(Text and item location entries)
====
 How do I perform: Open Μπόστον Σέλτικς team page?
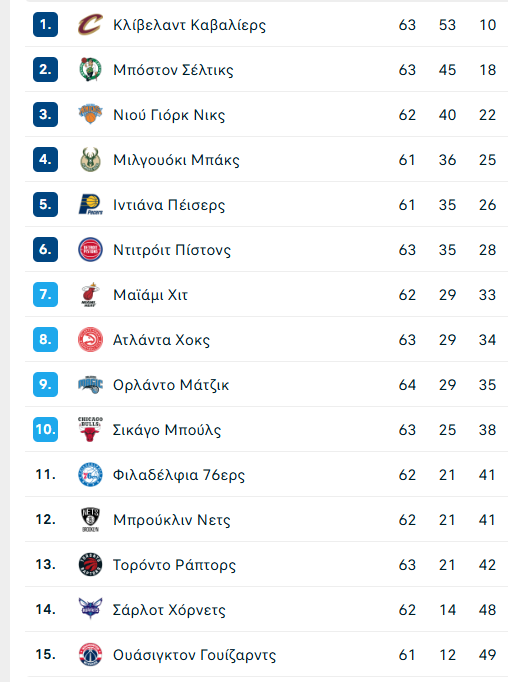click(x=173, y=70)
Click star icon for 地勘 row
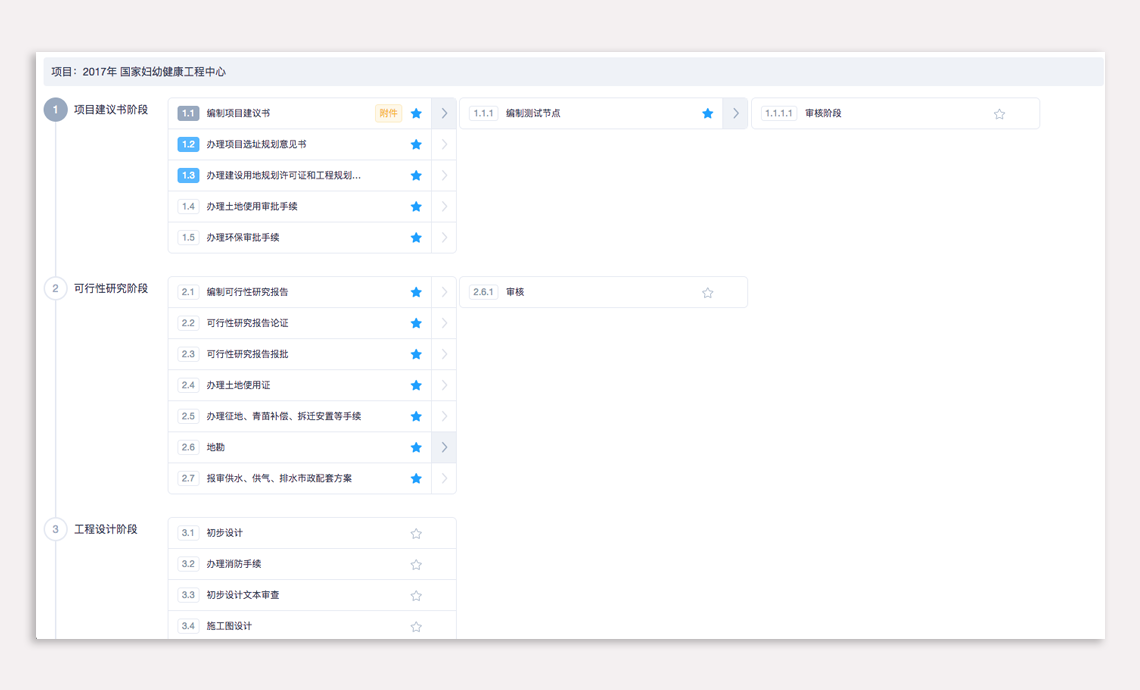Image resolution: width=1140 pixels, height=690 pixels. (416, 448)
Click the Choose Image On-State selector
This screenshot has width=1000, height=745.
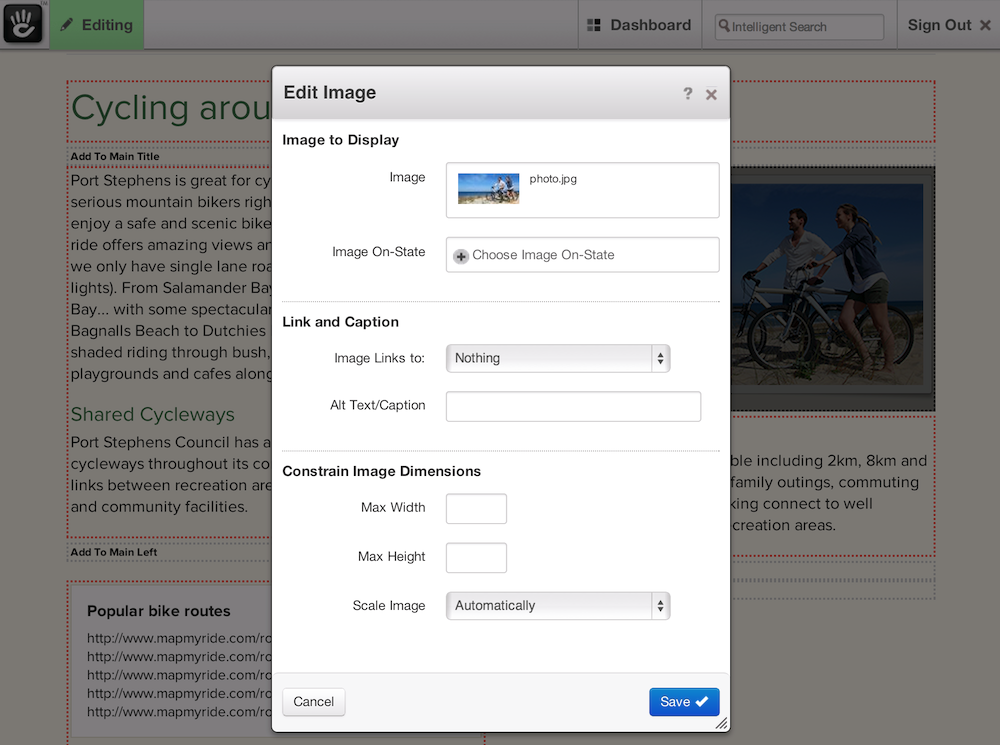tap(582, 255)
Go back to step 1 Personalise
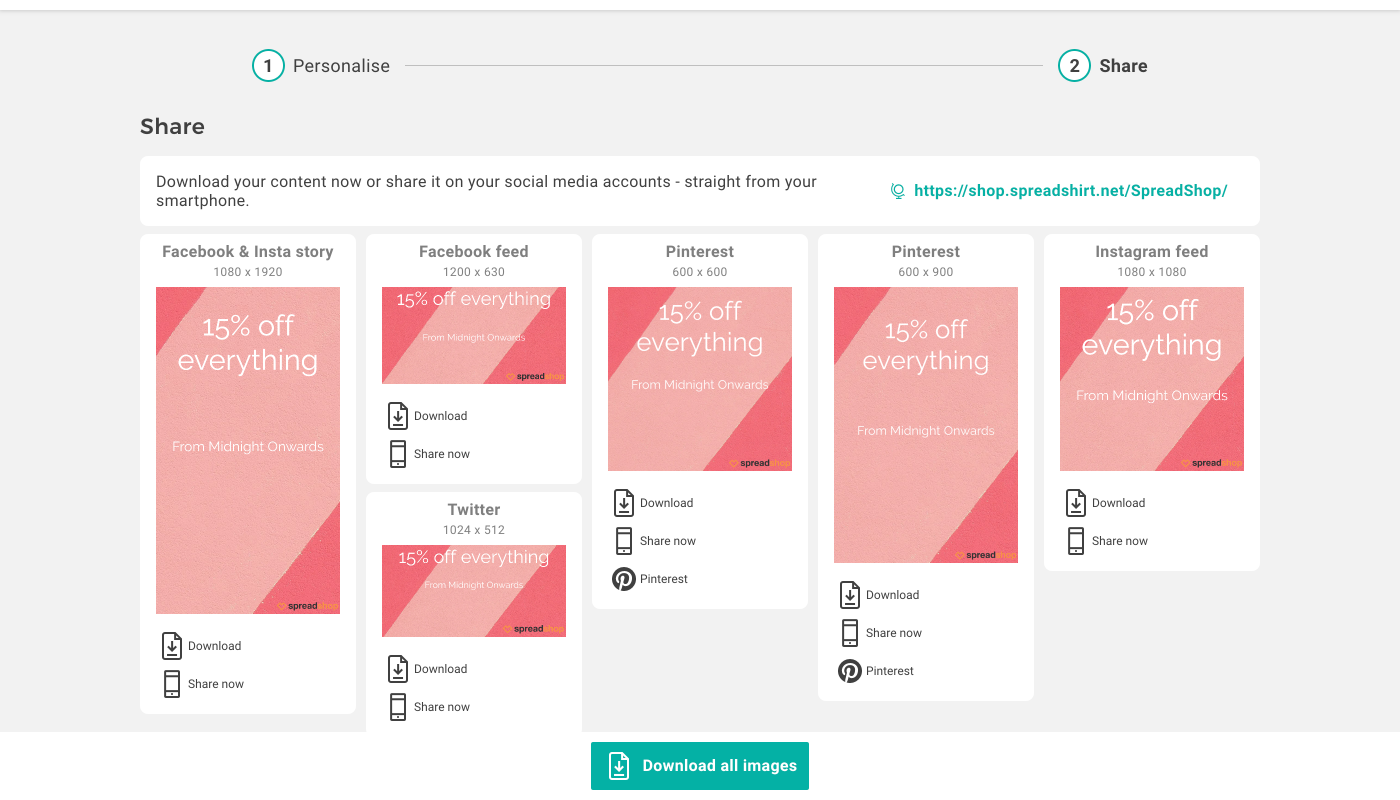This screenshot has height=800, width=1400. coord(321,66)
====
(What to do) Copy out the material above word for word, leaving out the pictures.

(Answer in full)
 How do I perform: Open Μπόστον Σέλτικς team page?
click(x=173, y=70)
Click star icon for 地勘 row
Image resolution: width=1140 pixels, height=690 pixels. (416, 448)
Click the Choose Image On-State selector
This screenshot has width=1000, height=745.
tap(582, 255)
Go back to step 1 Personalise
This screenshot has height=800, width=1400. coord(321,66)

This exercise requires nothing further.